Disabled Alaska Students Sue Over Exam
By TAMAR LEWIN


http://graphics7.nytimes.com/images/dropcap/d.gif

Disabled children and their parents filed a federal class-action lawsuit 
yesterday against the
Alaska Board of Education, the latest in a string of challenges to laws of
various states requiring students to pass an exit exam to earn a high school 
diploma.

The suit charges that Alaska's exit exam discriminates against students with
disabilities, making a diploma hard - or impossible - for them to obtain.
The complaint said the state had created widespread confusion by repeatedly
changing its regulations for disabled students and what testing
modifications they can receive.

Under the current rules, the lawsuit argues, more than two-thirds of the
state's disabled high school seniors will not graduate in June.

Harry Gamble, a spokesman for Alaska education officials, said they had not
yet seen the complaint.

"We're obviously very concerned any time the state board is implicated in
not serving children well," Mr. Gamble said. "We need an opportunity to
review the suit and take a look at our laws governing the exam."

Mr. Gamble added that Alaska had already postponed the requirement for two
years, making this June the first time it will be in effect.

Under federal law, students with disabilities have a right to accommodations
on school tests. Students with learning disabilities may be allowed to use a
spell-checker or a calculator, for example, while a blind child may have the
test questions read aloud.

The lawsuit, however, charges that Alaska is not allowing students that same
range of accommodations on its exit exam. If a student uses a
grammar-checker or has the questions read aloud, for example, state
regulations require the results to be invalidated.

The suit charges that many disabled students have already dropped out in
discouragement.

A movement toward high school exit exams has swept the nation in recent
years, with almost half the states now requiring, or soon to require,
passage of a standardized test as a condition of graduation. One legal group
handling the Alaska case, Disability Rights Advocates, of Oakland, Calif.,
has successfully challenged proposed exit exams in California and Oregon.

In Alaska, the exam has three parts: reading, writing and mathematics.
Students start taking the test in 10th grade, and twice a year thereafter
can retake any part they do not pass. This June, for the first time,
students cannot graduate without passing all three parts.

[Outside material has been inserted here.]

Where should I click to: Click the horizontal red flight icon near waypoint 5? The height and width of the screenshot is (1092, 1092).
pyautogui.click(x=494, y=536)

Many parents and advocacy groups say such requirements illegally
discriminate against special education students, immigrants and minorities,
who have disproportionately low passing rates for the exams.

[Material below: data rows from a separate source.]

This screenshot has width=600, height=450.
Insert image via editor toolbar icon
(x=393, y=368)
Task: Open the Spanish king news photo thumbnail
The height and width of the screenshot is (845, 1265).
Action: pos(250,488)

"For the class of 2004, 20 states will require graduates to pass an exit
test, and four more are adding them," said Keith Gayler, associate director
of the Center on Education Policy. "But in a lot of states, they get right
up to where they're going to withhold diplomas and they back down a bit.

"They take out the more difficult sections, readjust the standards, allow
waivers, let SAT scores count or put off the consequences. It's politically
very difficult to have, say, 20 percent of your kids not getting diplomas."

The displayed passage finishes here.